ATLANTA — Ponatinib treatment is associated with significant molecular response rates among patients intolerant to dasatinib and nilotinib or who have dasatimib- and nilotinib-resistant chronic myeloid leukemia (CML), according to an analysis of data from the open-label multinational phase 2 PACE clinical trial. The analysis was presented during the 54th American Society of Hematology Annual Meeting and Exposition.
“Ponatinib led to early, deep, and durable molecular responses in this heavily pretreated population,” reported Andreas Hochhaus, MD, of the Department of Hematology and Oncology, Universitätsklinikum (University Hospital) Jena, in Jena, Germany. Ponatinib is an oral pan-BCR-ABL tyrosine kinase inhibitor active against native and mutated BCR-ABL, including the uniformly refractory T315I mutant. Dr. Hochhaus and colleagues assessed molecular responses to ponatinib (45mg once daily) among 449 patients with CML or Philadelphia-chromosome-positive (Ph+) acute lymphoblastic leukemia (Ph+ ALL) who were resistant or intolerant to dasatinib or nilotinib or who had the T315I BCR-ABL mutation.

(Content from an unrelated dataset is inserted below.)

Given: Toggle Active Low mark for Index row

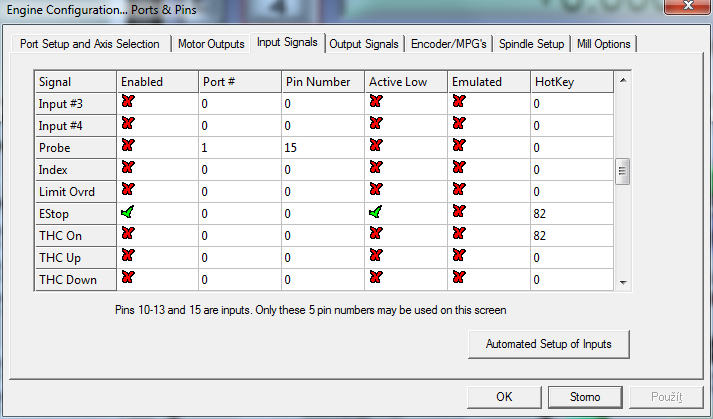Looking at the screenshot, I should [x=376, y=168].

The trial is ongoing; the reported analysis was based on data collected by July 28, 2012. Median patient age was 59 years (range, 18 to 94 years). Median time from diagnosis to initiation of ponatinib therapy was 6 years (range, 0.3 to 28 years).BCR-ABL mutations were detected in 55% of all patients at baseline. Among the overall study population, the most common mutations confirmed at study entry were T315I (29%), F317L (8%), E255K (4%), F359V (4%), and G250E (3%).
Continue Reading
At a median follow-up of 15 months, the cumulative MMR rate for the total CP-CML population was 34%. In the 256 patients with CP-CML who had received prior dasatinib or nilotinib, a 10-fold higher MMR rate was achieved with ponatinib (33%) than that reported with the most recent dasatinib- or nilotinib-containing regimen (3%). Molecular responses were deep, Dr. Hochhaus noted, with 15% of CP-CML and 5% of AP-CML achieving a response.Responses were observed against all mutations detected in at least 2 patients at baseline; CP-CML patients with the most common non-T315I mutations responded to ponatinib.
MMR was durable; at 6 and 12 months, 84% and 81% of patients with CP-CML, respectively, were estimated to remain in MMR. The median duration of MMR in CP-CML has not been reached (range, <1 to >20 months).
Ponatinib was generally well tolerated. The most common treatment-emergent adverse events (≥20% of patients) were thrombocytopenia, rash, abdominal pain, headache, dry skin, constipation, fatigue, pyrexia, nausea, arthralgia, neutropenia, hypertension, and anemia, all primarily grade 1 or 2 in severity.